ESG
SJP Doubles Down On Environmental Investment Drive

St James's Place, the UK-listed wealth management group, broadcast its ESG credentials in a presentation yesterday.
One of the largest wealth management franchises in the UK, which
is going all out on the environmental agenda, has seen 15 per
cent per annum compound growth year-on-year over the last 15
years.
St. James's
Place’s assets under management stood at £143.8 billion at
half year 2021, rising to £148.06 billion by the end of the third
quarter, according to its most recent published
results.
This is an increase from 2020 when its AuM was £129.3 billion,
while in 2019 it was £117 billion and the year before £95.6
billion. At an online event on sustainable investing 2022
yesterday, the company also revealed that it had 850,000 clients
and 4,477 qualified advisors across the SJP Partnership. This
represented a rise from 4,338 in 2020, while in 2019 it had 4,271
advisors and 3,954 in 2018, up from a year before.
On the strength of this, the company laid out its predictions for
sustainable investing this year and said it has a responsibility
to drive the wealth management agenda on climate change.
This news service has a new programme, its Wealth For Good
Awards, designed to highlight the work wealth managers are doing
to drive change around the environment, society and governance.
To find out more about the awards,
click on this link. Submissions close on 4 February. Winners,
finalists and commended entries will be celebrated in May this
year.
Switching agendas
While the agenda for the previous decade was digitalisation, the
agenda for the next ten years is decarbonisation, and the company
believes that the technology to decarbonise to hit the goals
already exists.
Rob Gardner, head of investments for the firm, pointed to the EV
Rolls Royce Spitfire 300pmh aeroplane on display at COP26, which
he believes marks the beginning of the transition to EV for the
airline industry.
He also pointed to a JCB digger powered by green hydrogen, which
was displayed at the climate change summit, as being part of the
construction industry’s transition to net zero, and to seeing the
first net-zero produced steel. Net-zero concrete and a net-zero
construction industry were also needed, he said.

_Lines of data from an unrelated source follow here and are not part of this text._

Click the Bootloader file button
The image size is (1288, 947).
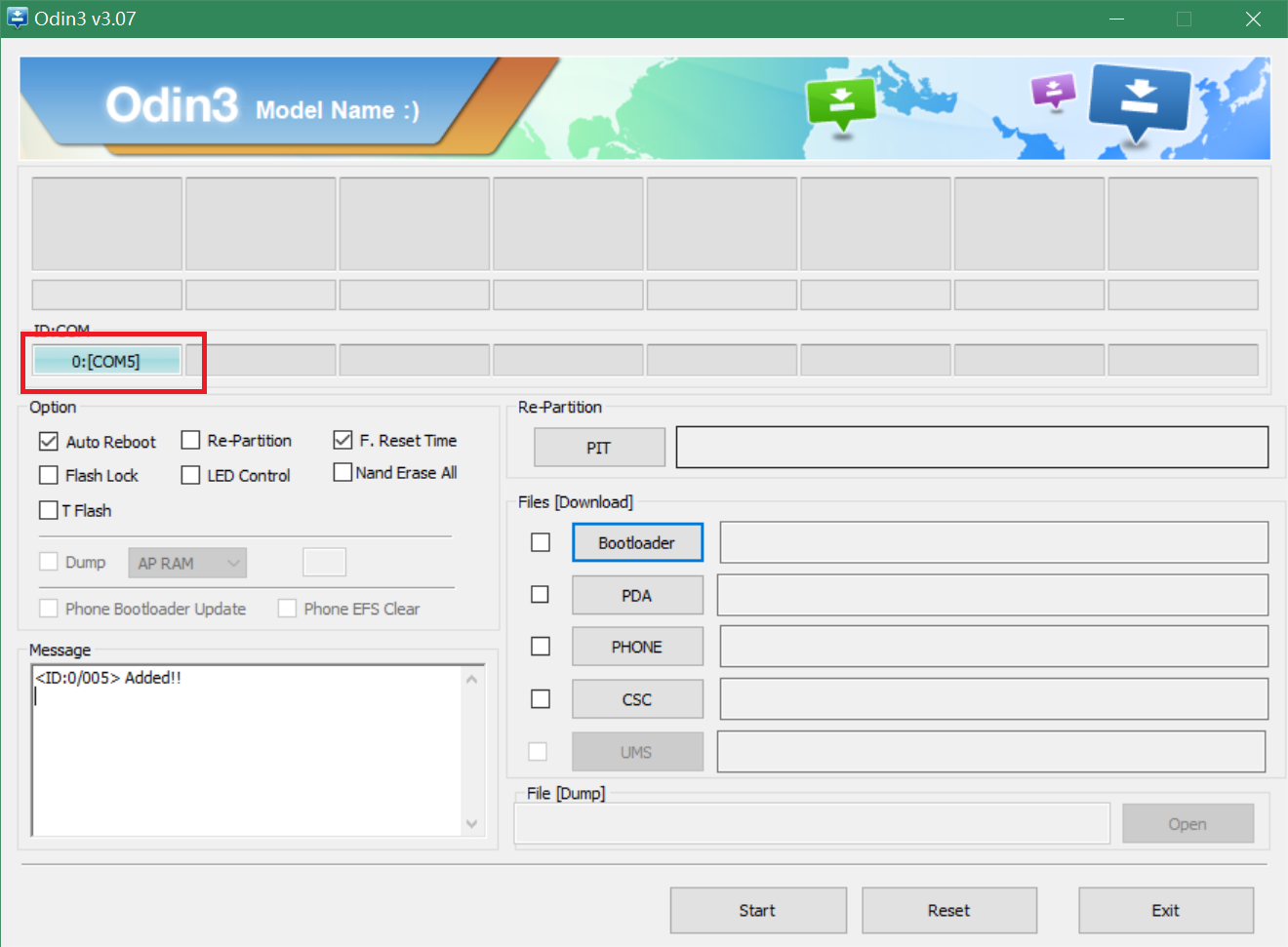637,543
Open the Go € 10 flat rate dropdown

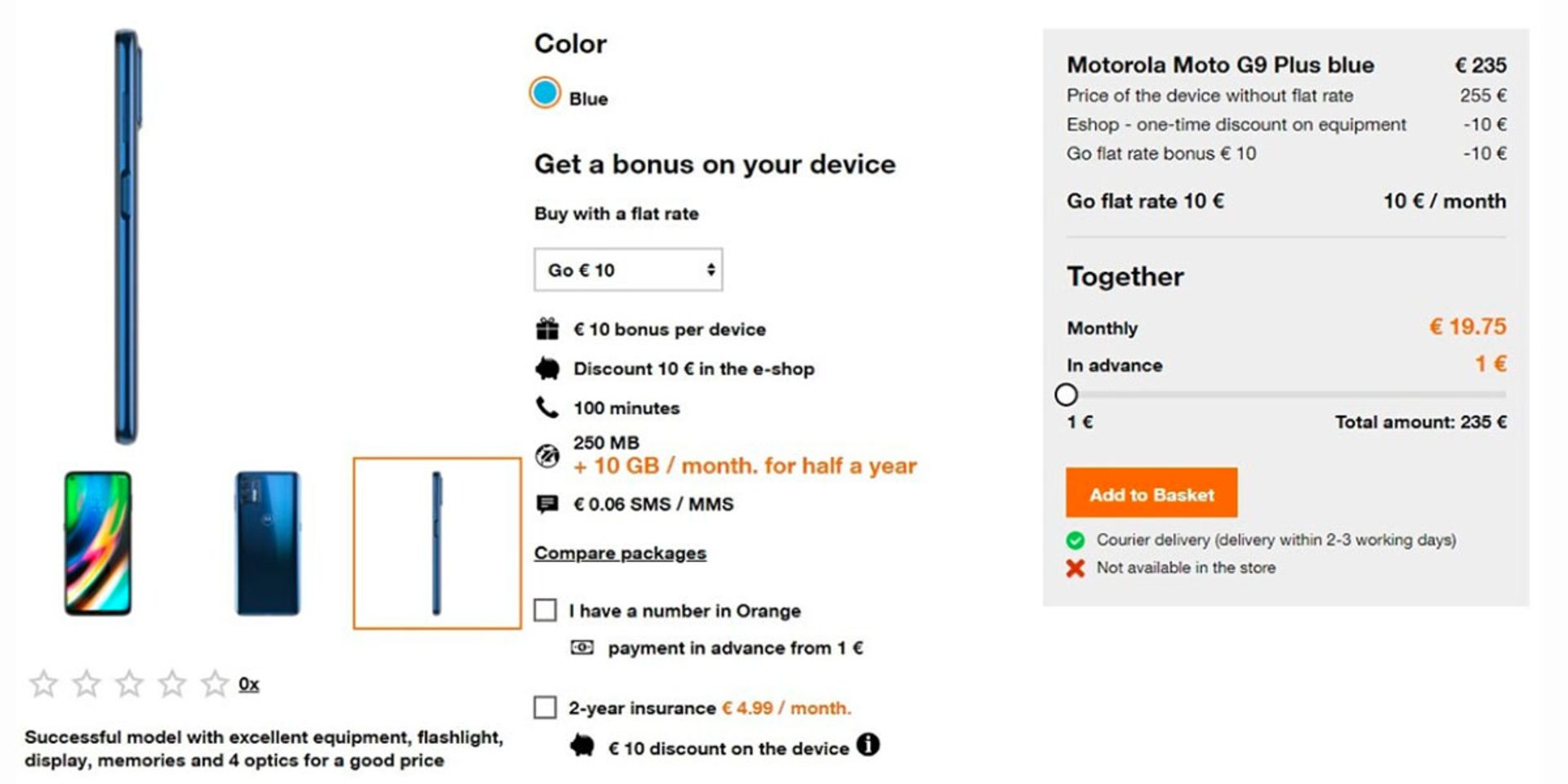pyautogui.click(x=628, y=270)
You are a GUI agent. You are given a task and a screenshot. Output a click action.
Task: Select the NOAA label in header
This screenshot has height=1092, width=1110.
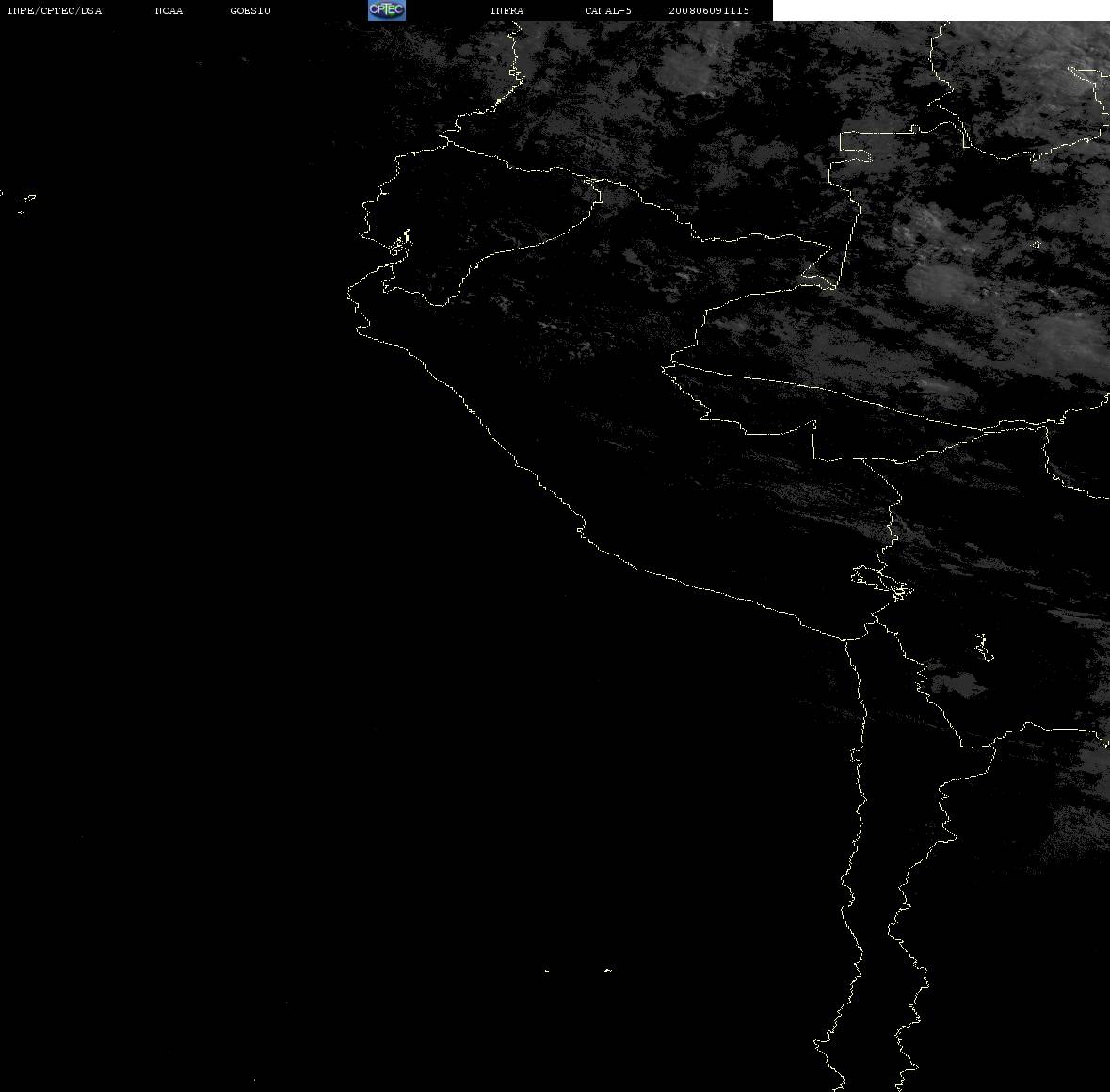pyautogui.click(x=169, y=10)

The game changer for Gardner in 2021 was the acceleration of
electric cars, with 30 per cent of all new cars in the UK now
being electric, with the Tesla Model 3, Kia e-Niro and Volkswagen
ID 3 leading the way. Campaigners are calling for this figure to
increase to 50 per cent by the end of the year.
What excited Gardner about COP26 was that it was the first COP at
which the majority of the finance industry were represented
including the big banks, Bank of America Merrill Lynch and JP
Morgan.
“We have to shift from the old Milton Friedman focus on profit to
the focus on the triple bottom line, people, planet and profit,”
Gardner said, referring to the late Dr Friedman's argument, made
in 1970, that the primary fiduciary responsibility of listed
corporations is to maximise shareholder returns within the rule
of law, rather than chase after other presumed worthy
causes.
As a business, SJW has committed to net zero by 2050 across its
operations, supply chains and partnership of 2,500
businesses.
All the company’s fund managers must be a signatory to the UN
principles of responsible investing. The company carries out an
annual ESG assessment on all fund managers. SJP incorporates ESG
into its system and has an investment communications team that
leads on its investment communication programme.
Risky investing for the company counts as coal-fired electricity,
oil and gas and tobacco, which must be divested.